_WORK REQUIRED_: The response should consist of every line below, unchanged.

[GIVEN RECORDS Boundary: Start]

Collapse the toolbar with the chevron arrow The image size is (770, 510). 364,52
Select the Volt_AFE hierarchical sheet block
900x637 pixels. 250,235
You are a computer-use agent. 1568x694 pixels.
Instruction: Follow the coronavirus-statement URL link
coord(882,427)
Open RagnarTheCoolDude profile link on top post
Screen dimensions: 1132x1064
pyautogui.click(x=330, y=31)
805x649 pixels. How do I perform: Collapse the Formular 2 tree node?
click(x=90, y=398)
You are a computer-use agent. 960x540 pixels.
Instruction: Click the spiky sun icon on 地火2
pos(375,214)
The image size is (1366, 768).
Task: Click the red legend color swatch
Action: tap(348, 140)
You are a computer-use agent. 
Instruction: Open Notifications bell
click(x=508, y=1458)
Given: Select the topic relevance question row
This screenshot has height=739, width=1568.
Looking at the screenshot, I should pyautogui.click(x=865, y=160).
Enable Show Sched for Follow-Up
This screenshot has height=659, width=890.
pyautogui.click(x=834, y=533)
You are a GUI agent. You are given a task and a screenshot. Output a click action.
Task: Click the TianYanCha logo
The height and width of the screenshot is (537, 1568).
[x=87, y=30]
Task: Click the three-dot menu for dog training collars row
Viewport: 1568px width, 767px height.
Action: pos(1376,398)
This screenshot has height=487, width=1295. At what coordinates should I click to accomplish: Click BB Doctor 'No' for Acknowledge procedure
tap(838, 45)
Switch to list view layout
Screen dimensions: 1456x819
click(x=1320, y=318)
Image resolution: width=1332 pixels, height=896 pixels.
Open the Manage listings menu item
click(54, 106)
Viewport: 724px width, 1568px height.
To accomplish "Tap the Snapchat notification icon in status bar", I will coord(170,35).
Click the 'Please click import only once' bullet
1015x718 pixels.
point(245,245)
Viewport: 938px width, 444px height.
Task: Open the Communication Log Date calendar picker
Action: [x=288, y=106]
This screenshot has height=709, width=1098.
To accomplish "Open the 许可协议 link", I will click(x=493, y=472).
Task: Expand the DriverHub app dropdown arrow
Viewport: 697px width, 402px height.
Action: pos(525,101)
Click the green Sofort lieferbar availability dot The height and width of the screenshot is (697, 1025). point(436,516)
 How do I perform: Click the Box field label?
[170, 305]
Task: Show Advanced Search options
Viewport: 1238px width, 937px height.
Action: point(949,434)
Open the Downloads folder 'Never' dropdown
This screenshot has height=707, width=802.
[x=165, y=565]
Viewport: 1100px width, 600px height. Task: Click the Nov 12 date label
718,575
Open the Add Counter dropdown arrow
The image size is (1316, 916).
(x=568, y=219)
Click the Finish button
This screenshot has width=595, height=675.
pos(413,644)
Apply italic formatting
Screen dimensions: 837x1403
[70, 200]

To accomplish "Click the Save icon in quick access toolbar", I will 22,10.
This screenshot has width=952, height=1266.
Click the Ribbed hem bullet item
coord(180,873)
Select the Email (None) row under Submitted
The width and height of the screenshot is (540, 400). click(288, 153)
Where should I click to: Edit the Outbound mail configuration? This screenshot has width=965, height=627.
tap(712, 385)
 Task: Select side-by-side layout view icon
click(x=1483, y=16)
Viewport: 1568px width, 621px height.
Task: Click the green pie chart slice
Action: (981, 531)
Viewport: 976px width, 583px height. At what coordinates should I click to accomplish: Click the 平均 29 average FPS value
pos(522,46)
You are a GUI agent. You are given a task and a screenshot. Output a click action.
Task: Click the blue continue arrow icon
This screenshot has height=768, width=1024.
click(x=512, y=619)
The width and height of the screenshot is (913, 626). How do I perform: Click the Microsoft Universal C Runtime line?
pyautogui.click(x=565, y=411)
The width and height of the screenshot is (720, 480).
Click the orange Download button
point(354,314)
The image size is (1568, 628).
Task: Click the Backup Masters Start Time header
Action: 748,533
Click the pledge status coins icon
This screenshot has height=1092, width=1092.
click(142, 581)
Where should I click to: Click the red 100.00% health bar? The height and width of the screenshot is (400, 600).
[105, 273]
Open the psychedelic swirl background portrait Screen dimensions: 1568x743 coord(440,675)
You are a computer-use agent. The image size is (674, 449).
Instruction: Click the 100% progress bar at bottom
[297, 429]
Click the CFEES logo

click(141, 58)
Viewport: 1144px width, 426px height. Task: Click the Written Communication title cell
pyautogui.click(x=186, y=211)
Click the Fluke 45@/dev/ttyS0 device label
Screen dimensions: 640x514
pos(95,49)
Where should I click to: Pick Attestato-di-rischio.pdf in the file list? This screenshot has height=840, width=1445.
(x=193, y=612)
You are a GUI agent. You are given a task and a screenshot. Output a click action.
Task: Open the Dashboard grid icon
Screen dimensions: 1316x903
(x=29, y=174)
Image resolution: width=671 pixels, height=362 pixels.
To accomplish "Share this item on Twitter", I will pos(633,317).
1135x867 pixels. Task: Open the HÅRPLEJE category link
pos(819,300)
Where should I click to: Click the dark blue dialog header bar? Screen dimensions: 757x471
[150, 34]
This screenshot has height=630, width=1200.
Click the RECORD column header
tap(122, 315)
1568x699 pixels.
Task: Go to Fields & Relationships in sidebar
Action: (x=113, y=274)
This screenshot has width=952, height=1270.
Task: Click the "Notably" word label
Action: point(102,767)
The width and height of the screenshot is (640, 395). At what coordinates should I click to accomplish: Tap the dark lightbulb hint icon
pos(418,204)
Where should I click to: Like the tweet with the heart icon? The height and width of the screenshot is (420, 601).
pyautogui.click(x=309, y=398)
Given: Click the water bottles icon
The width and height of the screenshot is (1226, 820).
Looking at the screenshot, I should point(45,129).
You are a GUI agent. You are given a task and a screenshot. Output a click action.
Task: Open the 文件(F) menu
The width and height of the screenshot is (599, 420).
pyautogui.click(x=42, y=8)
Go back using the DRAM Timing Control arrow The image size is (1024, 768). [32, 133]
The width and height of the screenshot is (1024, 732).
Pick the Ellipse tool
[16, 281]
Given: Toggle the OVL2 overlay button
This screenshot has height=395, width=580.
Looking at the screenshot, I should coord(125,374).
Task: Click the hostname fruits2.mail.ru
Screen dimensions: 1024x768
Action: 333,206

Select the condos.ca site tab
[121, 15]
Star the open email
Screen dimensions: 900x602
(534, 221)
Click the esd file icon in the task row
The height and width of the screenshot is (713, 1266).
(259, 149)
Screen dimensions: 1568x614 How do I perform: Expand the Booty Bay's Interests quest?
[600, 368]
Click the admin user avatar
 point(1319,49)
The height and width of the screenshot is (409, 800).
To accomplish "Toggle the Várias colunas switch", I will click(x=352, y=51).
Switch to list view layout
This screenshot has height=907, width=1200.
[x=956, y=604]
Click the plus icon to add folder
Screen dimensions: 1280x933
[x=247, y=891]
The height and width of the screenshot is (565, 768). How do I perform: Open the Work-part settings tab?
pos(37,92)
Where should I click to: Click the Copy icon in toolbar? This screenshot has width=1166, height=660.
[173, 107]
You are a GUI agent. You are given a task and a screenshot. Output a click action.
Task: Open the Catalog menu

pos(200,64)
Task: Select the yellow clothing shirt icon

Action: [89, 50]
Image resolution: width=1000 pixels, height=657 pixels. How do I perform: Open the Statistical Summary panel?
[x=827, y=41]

[GIVEN RECORDS Boundary: End]

_RESPONSE BELOW_:
Collapse the toolbar with the chevron arrow The image size is (770, 510). 364,52
Select the Volt_AFE hierarchical sheet block
900x637 pixels. 250,235
You are a computer-use agent. 1568x694 pixels.
Instruction: Follow the coronavirus-statement URL link
coord(882,427)
Open RagnarTheCoolDude profile link on top post
Screen dimensions: 1132x1064
pyautogui.click(x=330, y=31)
805x649 pixels. How do I perform: Collapse the Formular 2 tree node?
click(x=90, y=398)
You are a computer-use agent. 960x540 pixels.
Instruction: Click the spiky sun icon on 地火2
pos(375,214)
The image size is (1366, 768).
Task: Click the red legend color swatch
Action: tap(348, 140)
You are a computer-use agent. 
Instruction: Open Notifications bell
click(x=508, y=1458)
Given: Select the topic relevance question row
This screenshot has height=739, width=1568.
Looking at the screenshot, I should pyautogui.click(x=865, y=160).
Enable Show Sched for Follow-Up
This screenshot has height=659, width=890.
pyautogui.click(x=834, y=533)
You are a GUI agent. You are given a task and a screenshot. Output a click action.
Task: Click the TianYanCha logo
The height and width of the screenshot is (537, 1568).
[x=87, y=30]
Task: Click the three-dot menu for dog training collars row
Viewport: 1568px width, 767px height.
Action: pos(1376,398)
This screenshot has height=487, width=1295. At what coordinates should I click to accomplish: Click BB Doctor 'No' for Acknowledge procedure
tap(838, 45)
Switch to list view layout
Screen dimensions: 1456x819
click(x=1320, y=318)
Image resolution: width=1332 pixels, height=896 pixels.
Open the Manage listings menu item
click(54, 106)
Viewport: 724px width, 1568px height.
To accomplish "Tap the Snapchat notification icon in status bar", I will coord(170,35).
Click the 'Please click import only once' bullet
1015x718 pixels.
point(245,245)
Viewport: 938px width, 444px height.
Task: Open the Communication Log Date calendar picker
Action: [x=288, y=106]
This screenshot has height=709, width=1098.
To accomplish "Open the 许可协议 link", I will click(x=493, y=472).
Task: Expand the DriverHub app dropdown arrow
Viewport: 697px width, 402px height.
Action: pos(525,101)
Click the green Sofort lieferbar availability dot The height and width of the screenshot is (697, 1025). point(436,516)
 How do I perform: Click the Box field label?
[170, 305]
Task: Show Advanced Search options
Viewport: 1238px width, 937px height.
Action: point(949,434)
Open the Downloads folder 'Never' dropdown
This screenshot has height=707, width=802.
[x=165, y=565]
Viewport: 1100px width, 600px height. Task: Click the Nov 12 date label
718,575
Open the Add Counter dropdown arrow
The image size is (1316, 916).
(x=568, y=219)
Click the Finish button
This screenshot has width=595, height=675.
pos(413,644)
Apply italic formatting
Screen dimensions: 837x1403
[70, 200]

To accomplish "Click the Save icon in quick access toolbar", I will 22,10.
This screenshot has width=952, height=1266.
Click the Ribbed hem bullet item
coord(180,873)
Select the Email (None) row under Submitted
The width and height of the screenshot is (540, 400). click(288, 153)
Where should I click to: Edit the Outbound mail configuration? This screenshot has width=965, height=627.
tap(712, 385)
 Task: Select side-by-side layout view icon
click(x=1483, y=16)
Viewport: 1568px width, 621px height.
Task: Click the green pie chart slice
Action: (981, 531)
Viewport: 976px width, 583px height. At what coordinates should I click to accomplish: Click the 平均 29 average FPS value
pos(522,46)
You are a GUI agent. You are given a task and a screenshot. Output a click action.
Task: Click the blue continue arrow icon
This screenshot has height=768, width=1024.
click(x=512, y=619)
The width and height of the screenshot is (913, 626). How do I perform: Click the Microsoft Universal C Runtime line?
pyautogui.click(x=565, y=411)
The width and height of the screenshot is (720, 480).
Click the orange Download button
point(354,314)
The image size is (1568, 628).
Task: Click the Backup Masters Start Time header
Action: 748,533
Click the pledge status coins icon
This screenshot has height=1092, width=1092.
click(142, 581)
Where should I click to: Click the red 100.00% health bar? The height and width of the screenshot is (400, 600).
[105, 273]
Open the psychedelic swirl background portrait Screen dimensions: 1568x743 coord(440,675)
You are a computer-use agent. The image size is (674, 449).
Instruction: Click the 100% progress bar at bottom
[297, 429]
Click the CFEES logo

click(141, 58)
Viewport: 1144px width, 426px height. Task: Click the Written Communication title cell
pyautogui.click(x=186, y=211)
Click the Fluke 45@/dev/ttyS0 device label
Screen dimensions: 640x514
pos(95,49)
Where should I click to: Pick Attestato-di-rischio.pdf in the file list? This screenshot has height=840, width=1445.
(x=193, y=612)
You are a GUI agent. You are given a task and a screenshot. Output a click action.
Task: Open the Dashboard grid icon
Screen dimensions: 1316x903
(x=29, y=174)
Image resolution: width=671 pixels, height=362 pixels.
To accomplish "Share this item on Twitter", I will pos(633,317).
1135x867 pixels. Task: Open the HÅRPLEJE category link
pos(819,300)
Where should I click to: Click the dark blue dialog header bar? Screen dimensions: 757x471
[150, 34]
This screenshot has height=630, width=1200.
Click the RECORD column header
tap(122, 315)
1568x699 pixels.
Task: Go to Fields & Relationships in sidebar
Action: (x=113, y=274)
This screenshot has width=952, height=1270.
Task: Click the "Notably" word label
Action: point(102,767)
The width and height of the screenshot is (640, 395). At what coordinates should I click to accomplish: Tap the dark lightbulb hint icon
pos(418,204)
Where should I click to: Like the tweet with the heart icon? The height and width of the screenshot is (420, 601).
pyautogui.click(x=309, y=398)
Given: Click the water bottles icon
The width and height of the screenshot is (1226, 820).
Looking at the screenshot, I should point(45,129).
You are a GUI agent. You are given a task and a screenshot. Output a click action.
Task: Open the 文件(F) menu
The width and height of the screenshot is (599, 420).
pyautogui.click(x=42, y=8)
Go back using the DRAM Timing Control arrow The image size is (1024, 768). [32, 133]
The width and height of the screenshot is (1024, 732).
Pick the Ellipse tool
[16, 281]
Given: Toggle the OVL2 overlay button
This screenshot has height=395, width=580.
Looking at the screenshot, I should coord(125,374).
Task: Click the hostname fruits2.mail.ru
Screen dimensions: 1024x768
Action: 333,206

Select the condos.ca site tab
[121, 15]
Star the open email
Screen dimensions: 900x602
(534, 221)
Click the esd file icon in the task row
The height and width of the screenshot is (713, 1266).
(259, 149)
Screen dimensions: 1568x614 How do I perform: Expand the Booty Bay's Interests quest?
[600, 368]
Click the admin user avatar
 point(1319,49)
The height and width of the screenshot is (409, 800).
To accomplish "Toggle the Várias colunas switch", I will click(x=352, y=51).
Switch to list view layout
This screenshot has height=907, width=1200.
[x=956, y=604]
Click the plus icon to add folder
Screen dimensions: 1280x933
[x=247, y=891]
The height and width of the screenshot is (565, 768). How do I perform: Open the Work-part settings tab?
pos(37,92)
Where should I click to: Click the Copy icon in toolbar? This screenshot has width=1166, height=660.
[173, 107]
You are a GUI agent. You are given a task and a screenshot. Output a click action.
Task: Open the Catalog menu

pos(200,64)
Task: Select the yellow clothing shirt icon

Action: [89, 50]
Image resolution: width=1000 pixels, height=657 pixels. How do I perform: Open the Statistical Summary panel?
[x=827, y=41]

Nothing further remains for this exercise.